We all want to be our authentic selves in a relationship, so it is essential that you can be "just you." A healthy and respectful relationship is built on individuals being comfortable in their own skin and being able to share their true self with another person. We don't want to date a person that doesn't accept us for who we are, and not every person is going to be a good fit for us. It is also important that people know that 'you are right just being you" if you do not want to date or be in a relationship. Every person is different.

If someone has never been on a date before, where’s a good place to start?
The best place to start is with friendships. Many people may want a boyfriend or girlfriend or a partner, but they are not able to name friends. Practicing "dating" includes communication with a friend, hanging out with a friend and organising activities and outings with a friend. When you feel that you have practiced friendship, then you will have the confidence to start dating.

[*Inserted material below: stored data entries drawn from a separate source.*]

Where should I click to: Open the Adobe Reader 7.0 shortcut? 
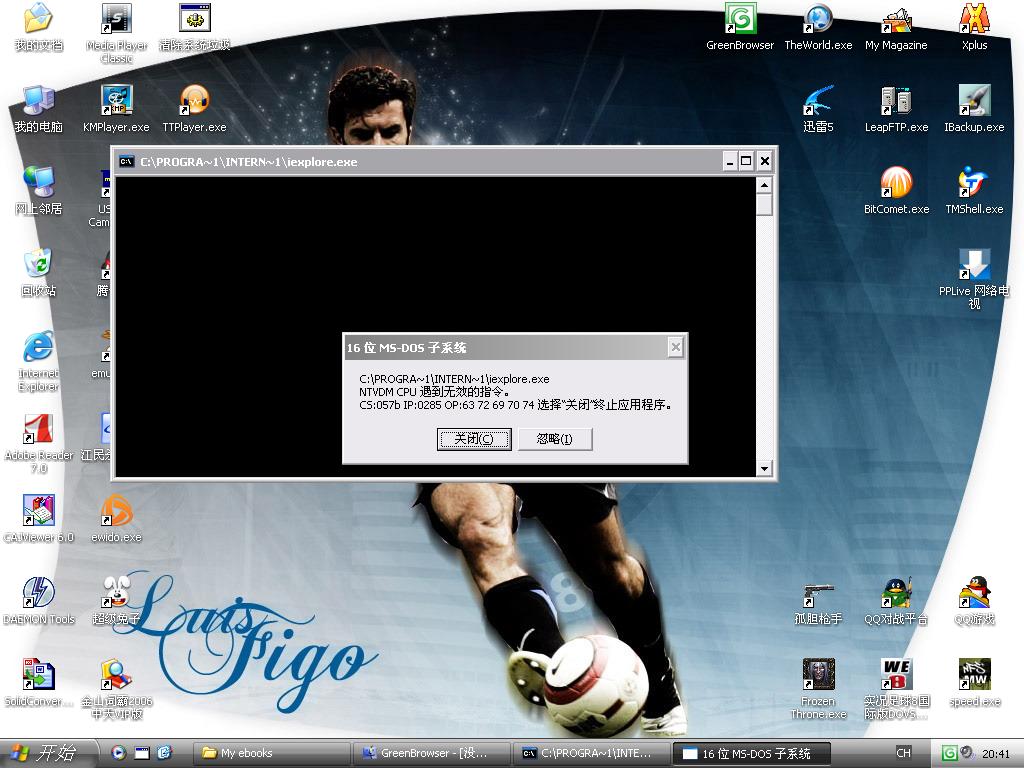tap(38, 430)
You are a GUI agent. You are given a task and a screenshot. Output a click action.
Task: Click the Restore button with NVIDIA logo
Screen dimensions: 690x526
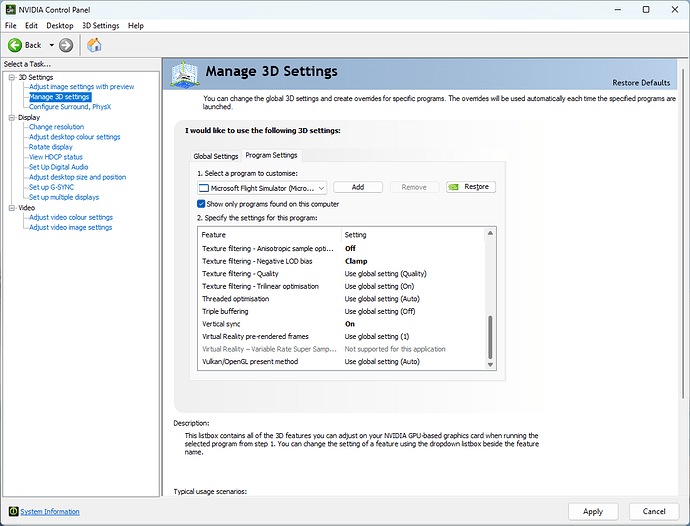[x=470, y=187]
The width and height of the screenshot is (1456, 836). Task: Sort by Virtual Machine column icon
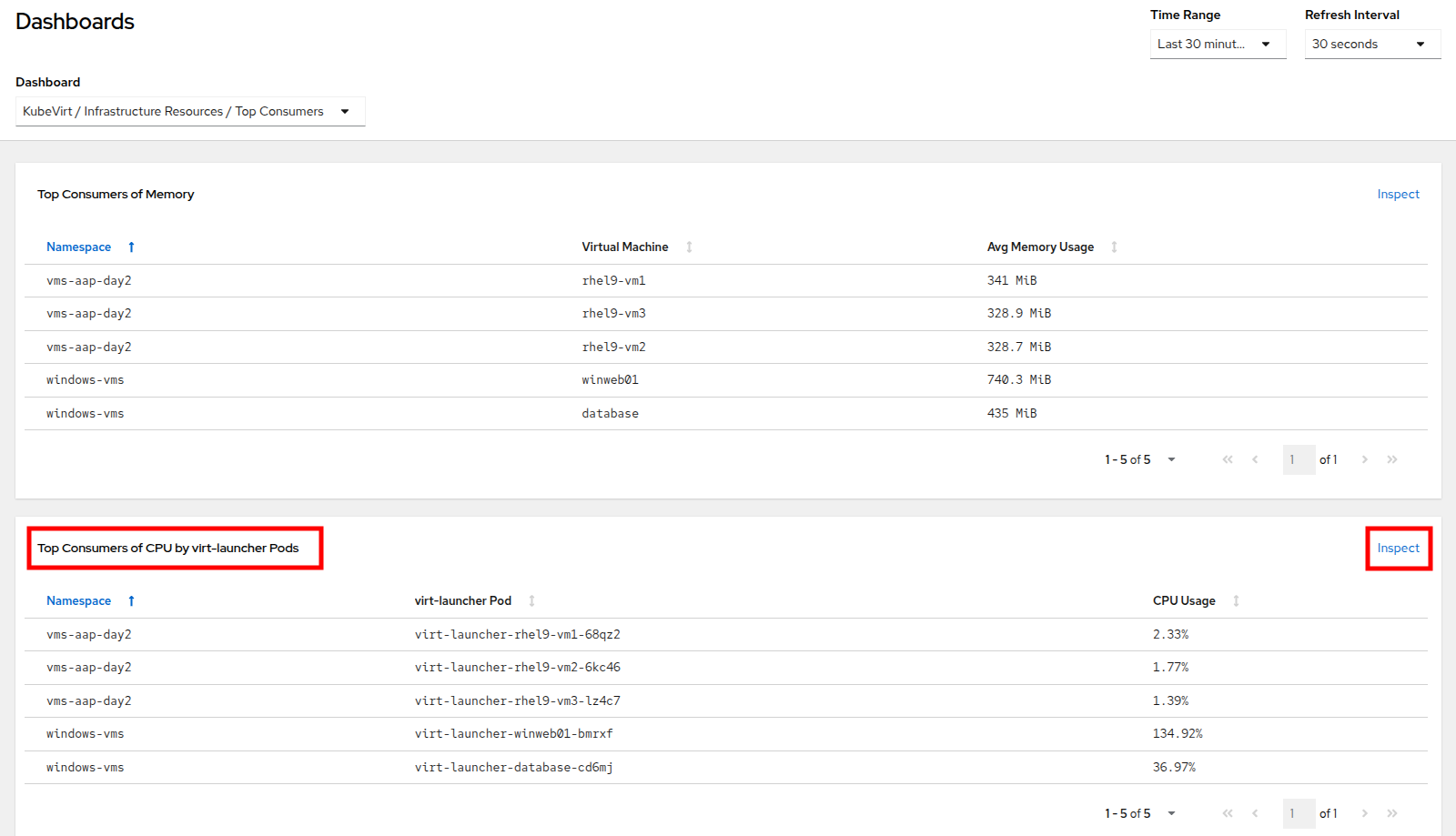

The next step is all about meeting new people so that you can create connections for dating.

What would you like parents and carers to understand about supporting Autistic young people who want to explore dating?
Dating is fun and is a natural part of a person's life experience if they desire a romantic and intimate relationship. The best support that can be given is to educate people on safe and respectful dating, which includes personal safety and respect of others. People meet others for dating through friendship groups or joining in on activities, so supporting people to build their social networks is important.

Modern dating includes dating apps and this is a common way for people to expand their connections. The safety of online dating needs to be taken into consideration, if a person wants to "get on the apps" but they are also a brilliant way for people who are anxious about face-to-face interactions to practice communicating with another person.

The reality of rejection also needs to be openly discussed. Meeting your person, takes time and energy and not everyone is going to be a good match for you. Rejection is hard but it is a component of the dating world that is unavoidable.

What advice would you give about maintaining a long-term relationship, once it has been established?

Long term relationships are built on compromise. This can difficult for everyone, but it is the foundation of a healthy relationship. We all see the world from a different perspective and learning to understand one other's point of view and to find common ground is integral.

If you could go back and give your younger self one piece of dating advice, what would it be?
Be brave. Be confident. Have fun. And know that we are all loveable.